Now when I run another terraform plan:
No changes. Your infrastructure matches the configuration.
When I edit requirements.txt or my python source code (there's S3 changes but I left those out of my screenshot):

Run terraform apply:

Run a follow up terraform plan after deleting ALL build files from my desktop cause why not:
No changes. Your infrastructure matches the configuration.
Obviously this is quite an extreme solution so if you don't mind rebuilding build assets every time then just use the archive_file
data source. If it's a deal breaker, use what I've written above - I'm not aware of any other solutions and every GitHub issue I've seen has been "sorry, that's just the way it is" for now.
EDIT:
Just to add to my answer, you can avoid using S3 all together and calculate the SHA inside Terraform by following the Lambda docs
# The filebase64sha256() function is available in Terraform 0.11.12 and later
# For Terraform 0.11.11 and earlier, use the base64sha256() function and the file() function:
# source_code_hash = "${base64sha256(file("lambda_function_payload.zip"))}"
source_code_hash = filebase64sha256("lambda_function_payload.zip")
filebase64sha256
requires the .zip to be present prior to running Terraform though. You'd want to pull this from a persistent store such as Artifactory/S3/Hard Drive though, I believe a fresh .zip won't work.

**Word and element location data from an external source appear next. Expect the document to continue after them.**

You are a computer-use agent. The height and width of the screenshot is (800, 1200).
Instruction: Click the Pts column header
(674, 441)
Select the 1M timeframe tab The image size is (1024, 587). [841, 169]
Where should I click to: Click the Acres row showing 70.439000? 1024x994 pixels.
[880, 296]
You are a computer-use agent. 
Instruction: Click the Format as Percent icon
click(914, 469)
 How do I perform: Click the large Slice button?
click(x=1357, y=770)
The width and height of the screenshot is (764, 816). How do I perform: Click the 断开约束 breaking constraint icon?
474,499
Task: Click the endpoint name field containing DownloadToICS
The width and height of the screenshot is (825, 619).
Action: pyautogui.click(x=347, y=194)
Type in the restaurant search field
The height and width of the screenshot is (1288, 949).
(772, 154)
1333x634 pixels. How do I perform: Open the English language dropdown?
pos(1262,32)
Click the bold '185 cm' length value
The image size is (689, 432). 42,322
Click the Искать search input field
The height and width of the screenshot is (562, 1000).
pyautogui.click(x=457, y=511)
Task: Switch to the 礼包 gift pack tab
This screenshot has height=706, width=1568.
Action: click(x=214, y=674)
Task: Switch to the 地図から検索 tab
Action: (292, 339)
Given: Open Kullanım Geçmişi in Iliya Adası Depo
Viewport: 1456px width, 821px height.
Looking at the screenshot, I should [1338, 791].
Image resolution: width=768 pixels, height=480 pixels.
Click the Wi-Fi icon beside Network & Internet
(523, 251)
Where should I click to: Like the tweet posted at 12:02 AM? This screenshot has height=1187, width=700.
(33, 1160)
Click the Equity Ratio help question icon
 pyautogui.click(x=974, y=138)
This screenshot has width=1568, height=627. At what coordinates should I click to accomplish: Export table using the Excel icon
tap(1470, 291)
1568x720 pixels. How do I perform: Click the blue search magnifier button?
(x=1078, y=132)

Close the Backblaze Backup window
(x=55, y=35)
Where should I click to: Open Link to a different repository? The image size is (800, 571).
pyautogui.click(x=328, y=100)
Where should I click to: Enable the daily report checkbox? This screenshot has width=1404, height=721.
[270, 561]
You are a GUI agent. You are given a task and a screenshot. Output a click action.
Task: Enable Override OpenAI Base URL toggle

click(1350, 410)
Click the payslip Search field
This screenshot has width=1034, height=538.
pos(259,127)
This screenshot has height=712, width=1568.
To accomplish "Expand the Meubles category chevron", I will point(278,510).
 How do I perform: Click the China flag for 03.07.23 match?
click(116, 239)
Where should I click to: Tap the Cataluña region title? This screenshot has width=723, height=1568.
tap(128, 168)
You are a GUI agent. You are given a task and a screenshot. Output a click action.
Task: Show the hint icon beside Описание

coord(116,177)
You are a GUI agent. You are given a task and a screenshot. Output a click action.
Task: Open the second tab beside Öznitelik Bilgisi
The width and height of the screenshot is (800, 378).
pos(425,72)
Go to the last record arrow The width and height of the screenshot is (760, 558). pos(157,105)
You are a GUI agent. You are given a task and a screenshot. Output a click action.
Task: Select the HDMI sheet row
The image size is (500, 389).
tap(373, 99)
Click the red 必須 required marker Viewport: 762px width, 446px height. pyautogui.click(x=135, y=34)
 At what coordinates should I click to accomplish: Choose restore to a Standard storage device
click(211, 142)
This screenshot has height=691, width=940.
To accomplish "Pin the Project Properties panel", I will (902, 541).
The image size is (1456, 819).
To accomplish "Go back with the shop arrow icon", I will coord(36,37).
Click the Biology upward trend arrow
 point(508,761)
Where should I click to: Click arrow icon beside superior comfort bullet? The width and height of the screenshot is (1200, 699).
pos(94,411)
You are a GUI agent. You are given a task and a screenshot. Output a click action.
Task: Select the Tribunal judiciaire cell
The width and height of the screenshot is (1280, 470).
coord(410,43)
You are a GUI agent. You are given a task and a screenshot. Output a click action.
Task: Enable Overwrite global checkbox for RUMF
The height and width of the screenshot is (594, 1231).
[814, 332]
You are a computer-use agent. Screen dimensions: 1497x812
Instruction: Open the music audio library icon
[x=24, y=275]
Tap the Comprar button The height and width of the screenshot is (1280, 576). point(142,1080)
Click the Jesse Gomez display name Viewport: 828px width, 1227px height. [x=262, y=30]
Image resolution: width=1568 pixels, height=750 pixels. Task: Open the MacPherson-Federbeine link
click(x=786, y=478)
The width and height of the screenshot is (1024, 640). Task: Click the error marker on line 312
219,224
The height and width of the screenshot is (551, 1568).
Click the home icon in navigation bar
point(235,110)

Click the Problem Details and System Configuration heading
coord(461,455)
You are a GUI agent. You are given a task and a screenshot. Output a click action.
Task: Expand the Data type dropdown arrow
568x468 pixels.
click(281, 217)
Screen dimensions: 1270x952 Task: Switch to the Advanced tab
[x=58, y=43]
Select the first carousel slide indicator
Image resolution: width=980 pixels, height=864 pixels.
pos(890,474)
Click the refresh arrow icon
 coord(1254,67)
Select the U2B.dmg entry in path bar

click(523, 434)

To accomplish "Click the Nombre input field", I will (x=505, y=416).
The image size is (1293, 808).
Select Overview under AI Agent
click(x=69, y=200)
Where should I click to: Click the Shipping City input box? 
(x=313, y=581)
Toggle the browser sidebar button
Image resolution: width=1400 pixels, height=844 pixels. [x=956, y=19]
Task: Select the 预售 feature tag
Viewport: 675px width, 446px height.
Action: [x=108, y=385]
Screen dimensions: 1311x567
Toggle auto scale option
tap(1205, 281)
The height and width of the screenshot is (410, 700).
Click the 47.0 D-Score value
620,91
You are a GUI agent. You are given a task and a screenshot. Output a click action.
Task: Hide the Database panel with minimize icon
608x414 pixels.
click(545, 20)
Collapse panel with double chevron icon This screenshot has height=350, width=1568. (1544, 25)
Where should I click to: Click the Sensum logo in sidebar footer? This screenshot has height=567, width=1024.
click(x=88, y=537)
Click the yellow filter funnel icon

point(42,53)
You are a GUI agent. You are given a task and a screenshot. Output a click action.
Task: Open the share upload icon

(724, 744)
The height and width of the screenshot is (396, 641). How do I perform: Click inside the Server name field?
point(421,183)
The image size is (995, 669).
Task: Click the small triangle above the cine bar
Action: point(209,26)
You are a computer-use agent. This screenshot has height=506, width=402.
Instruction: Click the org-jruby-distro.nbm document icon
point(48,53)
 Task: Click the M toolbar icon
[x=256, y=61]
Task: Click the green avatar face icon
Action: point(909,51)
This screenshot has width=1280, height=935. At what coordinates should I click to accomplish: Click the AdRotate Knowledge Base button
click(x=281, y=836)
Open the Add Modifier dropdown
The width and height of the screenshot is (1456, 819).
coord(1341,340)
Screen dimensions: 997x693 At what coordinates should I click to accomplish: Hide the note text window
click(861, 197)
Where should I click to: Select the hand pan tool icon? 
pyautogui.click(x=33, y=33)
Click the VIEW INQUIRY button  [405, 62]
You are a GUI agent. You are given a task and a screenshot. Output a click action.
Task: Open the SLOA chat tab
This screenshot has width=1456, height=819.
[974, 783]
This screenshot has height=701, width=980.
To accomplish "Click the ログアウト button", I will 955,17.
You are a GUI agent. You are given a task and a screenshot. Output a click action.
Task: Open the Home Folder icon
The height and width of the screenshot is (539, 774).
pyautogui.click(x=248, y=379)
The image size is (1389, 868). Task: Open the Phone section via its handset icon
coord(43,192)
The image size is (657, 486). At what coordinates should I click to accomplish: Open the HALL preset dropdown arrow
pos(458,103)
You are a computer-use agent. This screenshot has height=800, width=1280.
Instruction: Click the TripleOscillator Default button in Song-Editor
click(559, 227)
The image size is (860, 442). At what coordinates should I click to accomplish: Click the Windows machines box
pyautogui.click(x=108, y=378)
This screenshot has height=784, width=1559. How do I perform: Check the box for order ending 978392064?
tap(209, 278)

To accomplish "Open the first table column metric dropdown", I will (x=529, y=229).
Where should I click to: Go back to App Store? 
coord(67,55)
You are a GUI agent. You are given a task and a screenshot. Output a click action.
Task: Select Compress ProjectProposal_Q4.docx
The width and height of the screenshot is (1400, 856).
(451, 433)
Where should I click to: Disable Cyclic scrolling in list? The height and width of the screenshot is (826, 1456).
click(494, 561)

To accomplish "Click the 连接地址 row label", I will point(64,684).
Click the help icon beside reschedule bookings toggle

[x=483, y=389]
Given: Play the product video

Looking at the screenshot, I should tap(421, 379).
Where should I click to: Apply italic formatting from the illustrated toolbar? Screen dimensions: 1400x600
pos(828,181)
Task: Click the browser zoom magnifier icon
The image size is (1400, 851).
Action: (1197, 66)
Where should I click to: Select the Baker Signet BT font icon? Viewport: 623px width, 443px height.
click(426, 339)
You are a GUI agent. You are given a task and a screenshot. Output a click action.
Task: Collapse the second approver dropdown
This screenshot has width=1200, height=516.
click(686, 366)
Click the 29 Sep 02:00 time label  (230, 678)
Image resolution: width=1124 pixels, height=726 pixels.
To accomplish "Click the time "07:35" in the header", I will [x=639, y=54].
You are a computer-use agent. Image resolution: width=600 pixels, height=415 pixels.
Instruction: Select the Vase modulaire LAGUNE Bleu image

You'd still do the archiving and zipping using a bash/python script prior to running Terraform but can avoid S3 with this method.
EDIT 2
You may be able to use a Terraform data source as well:
data "external" "build_archive" {
program = ["python3", "/scripts/build_archive.py"]
query = {
directory = "./my_source_code"
name = "my_source_code"
}
}
It looks like .zip archives remember the date and time as metadata so their SHA is ever changing. Perhaps data source is not possible but I'll leave this here to spark further investigation from others.
With my attempt I had the data resource returning a calculated sha
but experienced continual drift even using .tar.gz
archives with metadata excluded. Lambda couldn't upload .tar.gz
so I assume AWS re-calculated the SHA using my .zip
archive and ignored my source_code_hash
value. If I Sha'd the .tar.gz in isolation it remained consistent though.
Again, this isn't using a persistent data store so that's likely the issue.